As pioneers of this wilderness route, we met with marked attention from all, and passed some agreeable days at St. Paul, Fort Snelling, Minneapolis, St. Anthony, and their numerous points of interest. Our homeward route was by the Mississippi River to Prairie du Chien, where old Fort Crawford, then a mere tenement, commands the confluence of the Wisconsin River with the Father of Waters. This sail of three hundred miles consumed forty-eight hours.

The river banks recede and advance in lake-like expanses along its winding course, and their richly wooded heights, crowned with red sandstone, resemble the ruined Rhine castles. The sail through Lake Pepin, and between the States of Minnesota, Iowa, and Wisconsin, was varied by frequent and thriving towns and villages.

From Prairie du Chien—a picture of straggling despair—by the Milwaukie and Prairie du Chien Railroad, and the Northwestern Railroad, two hundred and twenty-two miles, we reached Chicago, and passed through a crowd of beautiful towns, in a State scarce a generation since reclaimed from the Indians. Familiar railroads transported us from Chicago to Detroit, Niagara, Albany, and New York.

Our whole distance of travel in three weeks was thirty-four hundred and forty-one miles. It was brief, but spiced with adventure, and over a field of vast interest, present and future.

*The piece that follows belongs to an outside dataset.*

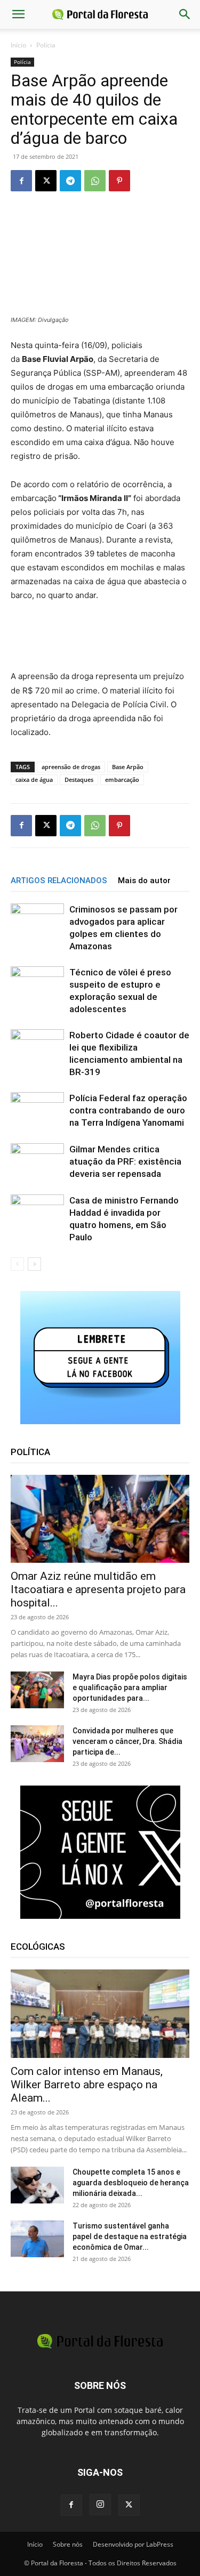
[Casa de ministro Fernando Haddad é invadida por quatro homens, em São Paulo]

Our beautiful country, made one and indivisible by the great and good Author of its existence, through its mighty natural features, has, among its chief grandeurs, this water system of the great northern lakes, the frontier of the ever-progressive and patriotic West and North. In dimensions, sublimity, and beauty, by the consent of all, it is without parallel on earth.

A volume of the purest fresh water is gathered in Lake Superior, without visible, adequate supply, to a depth of one thousand feet, with a length of near five hundred miles, and average breadth of one hundred and sixty miles, on a bottom lifted six hundred feet above sea level.

This incalculable mass of water moves its limpid wave through the Saut Sainte Marie into its twin seas, Lakes Michigan and Huron, then by St. Clair and Detroit Rivers is poured through Lake Erie, ever gradually descending, till, at great Niagara, 'The Thunder of the Waters,' it tosses in fury along its rapids, leaps the cataract in glory, at a rate of one hundred millions of tons of water the hour, and then sweeps away into Lake Ontario, to form that northern Mississippi, the River St. Lawrence, which, for over one thousand miles, holds on its ever increasing and widening current, in majesty to the broad Atlantic. By the canals at the Falls and Saut Sainte Marie, direct and continuous ship and steam navigation for sea-going vessels from the Atlantic to Superior City, the extreme Northwest, or Chicago on the Southwest, over three thousand miles through the heart of the continent, is open, while the American coast line along these great waters, exceeds thirty-two hundred miles. Complete in itself, the source of life, health, fine climate, fertility, wealth, and countless blessings to all its shores and valleys, it is divided by lofty barriers from all the other chief water systems of the United States. The Mississippi rises in the highlands of Minnesota at Lake Itasca, more than one hundred miles west of Lake Superior, and gathers in its course all the rivers of its valley. Still loftier mountains separate the sources of the Hudson and Connecticut, and the other rivers of the Atlantic slope.

Blessed with soil and climate unsurpassed, and a Government the nearest to perfection, this region, watered by a mighty inland ocean, is already the chief granary of the world, as well as its great mineral store, although its railway system is not yet extended to its utmost limits; and beyond Michigan it is scarce thirty years since the Americans gained a settlement in its borders.